The 50-year-old carpenter, who defeated three-term incumbent Dennis Nelson for the District 2 seat, is both excited about the role and has questioned what he's gotten himself into ever since the campaign started, he said.
"Many of the issues were, I knew, larger than what I understood at the time," Even during the campaign I was thinking, ‘How big was this going to be?'"
Cleveland has been making personal adjustments to his life to take on what he called a "24-7" supervisor job.
"I realized right at the very beginning of the election it was going to be that way," he said. "So I have already throughout the year been tailoring my life to accommodate that."
He has been focusing on keeping his work closer to Sutter County and has been talking to companies that would allow him to work while accommodating his need to occasionally take days off work for supervisor issues.

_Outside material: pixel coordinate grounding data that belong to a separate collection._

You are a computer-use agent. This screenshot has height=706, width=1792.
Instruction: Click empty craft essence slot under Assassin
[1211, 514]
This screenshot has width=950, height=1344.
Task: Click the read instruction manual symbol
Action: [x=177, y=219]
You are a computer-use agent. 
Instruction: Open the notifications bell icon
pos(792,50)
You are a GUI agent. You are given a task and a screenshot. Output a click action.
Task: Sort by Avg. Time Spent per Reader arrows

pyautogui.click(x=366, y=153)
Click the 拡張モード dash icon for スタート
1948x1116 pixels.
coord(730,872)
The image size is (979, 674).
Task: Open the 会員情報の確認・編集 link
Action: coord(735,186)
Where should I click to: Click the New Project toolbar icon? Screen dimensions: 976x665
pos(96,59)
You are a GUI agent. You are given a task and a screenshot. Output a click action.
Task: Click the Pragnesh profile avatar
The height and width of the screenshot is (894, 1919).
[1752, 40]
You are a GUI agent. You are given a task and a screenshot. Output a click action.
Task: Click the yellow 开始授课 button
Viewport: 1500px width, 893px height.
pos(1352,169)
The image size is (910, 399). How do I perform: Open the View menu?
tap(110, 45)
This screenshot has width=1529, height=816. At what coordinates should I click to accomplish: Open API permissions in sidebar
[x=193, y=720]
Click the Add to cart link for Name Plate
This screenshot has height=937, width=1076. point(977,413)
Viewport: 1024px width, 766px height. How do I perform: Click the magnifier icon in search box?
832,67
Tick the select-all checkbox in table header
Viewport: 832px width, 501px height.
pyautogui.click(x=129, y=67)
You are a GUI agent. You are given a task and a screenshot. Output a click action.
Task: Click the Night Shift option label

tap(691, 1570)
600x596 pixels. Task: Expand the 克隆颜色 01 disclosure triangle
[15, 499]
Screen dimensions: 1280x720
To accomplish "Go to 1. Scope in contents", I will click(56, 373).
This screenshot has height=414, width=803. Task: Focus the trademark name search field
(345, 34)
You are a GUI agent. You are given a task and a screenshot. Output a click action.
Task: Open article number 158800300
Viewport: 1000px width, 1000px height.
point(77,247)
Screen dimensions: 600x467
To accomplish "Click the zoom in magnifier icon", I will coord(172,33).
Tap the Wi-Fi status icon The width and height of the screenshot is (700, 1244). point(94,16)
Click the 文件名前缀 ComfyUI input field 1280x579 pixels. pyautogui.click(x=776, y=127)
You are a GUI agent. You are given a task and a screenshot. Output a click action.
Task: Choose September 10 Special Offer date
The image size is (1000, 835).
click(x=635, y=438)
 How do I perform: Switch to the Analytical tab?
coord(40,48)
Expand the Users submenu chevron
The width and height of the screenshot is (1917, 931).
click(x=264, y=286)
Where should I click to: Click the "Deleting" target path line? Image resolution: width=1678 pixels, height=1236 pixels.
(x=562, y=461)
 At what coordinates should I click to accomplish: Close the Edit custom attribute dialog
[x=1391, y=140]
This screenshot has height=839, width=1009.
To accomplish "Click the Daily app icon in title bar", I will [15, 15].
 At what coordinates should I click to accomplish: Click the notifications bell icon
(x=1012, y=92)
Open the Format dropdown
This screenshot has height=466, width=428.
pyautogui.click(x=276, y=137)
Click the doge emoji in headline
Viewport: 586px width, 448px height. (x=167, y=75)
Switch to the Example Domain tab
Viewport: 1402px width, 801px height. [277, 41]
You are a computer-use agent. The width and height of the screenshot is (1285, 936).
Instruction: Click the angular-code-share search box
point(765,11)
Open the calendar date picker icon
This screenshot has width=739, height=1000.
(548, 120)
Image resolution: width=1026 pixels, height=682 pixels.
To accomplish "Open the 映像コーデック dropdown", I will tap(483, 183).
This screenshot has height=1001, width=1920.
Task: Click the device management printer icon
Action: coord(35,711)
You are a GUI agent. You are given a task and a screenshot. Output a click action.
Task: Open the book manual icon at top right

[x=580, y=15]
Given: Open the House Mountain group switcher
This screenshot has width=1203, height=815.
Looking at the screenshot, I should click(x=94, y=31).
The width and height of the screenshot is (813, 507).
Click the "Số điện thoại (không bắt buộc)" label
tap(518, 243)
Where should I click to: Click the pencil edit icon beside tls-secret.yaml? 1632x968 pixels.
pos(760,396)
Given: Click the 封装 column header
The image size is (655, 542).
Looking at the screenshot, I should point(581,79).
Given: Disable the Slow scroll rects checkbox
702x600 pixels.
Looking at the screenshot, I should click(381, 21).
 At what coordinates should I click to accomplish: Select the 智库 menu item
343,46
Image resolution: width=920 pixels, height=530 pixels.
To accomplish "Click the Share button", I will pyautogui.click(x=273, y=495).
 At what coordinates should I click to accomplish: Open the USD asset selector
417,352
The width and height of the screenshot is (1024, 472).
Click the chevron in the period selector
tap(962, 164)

Since the election, Cleveland said he has been in contact with the other supervisors to varying degrees, but has most frequently talked with Supervisors Larry Montna and Larry Munger.
One word Cleveland mentions frequently about being a supervisor is change - for the county, for the board and even for himself.
"Being willing to sacrifice self. You know, motivations to do the right thing for the whole community rather than in it for yourself. It helps to make the adjustment if a person pays attention to that," he said.
Cleveland said he has had contact with members of the Sutter County Taxpayers Association and Citizens For Change, two groups well-known for regular and sometimes volatile disagreements with the board.
Cleveland said while many of his ideas are similar to the two groups, they have their differences as well and he "doesn't take the word of anybody" when it comes to issues.
"I disagree and have voiced so to them in some areas of dealing with growth and types of growth, personnel that are in government currently and in the past," Cleveland said. "But when you find somebody that basically falls within the parameters of your beliefs and what you think should be done, the natural thing is to support that person and that happened."
Change is going to happen in Sutter County because of issues such as flood control, development, transportation and infrastructure items, he said.
"I don't believe it's ever been so many items so related to each other, how they need to be intertwined almost like a tapestry because one affects the other so much," Cleveland said.
Sutter County voters wanted a change in direction in the attitude of the board as well, the supervisor-elect said.
"They wanted to be talked to rather than be talked down to," he said.
Cleveland plans to listen more than he talks, but does expect to have his say as well.
"If I have something to say," Cleveland said, "I'll say it."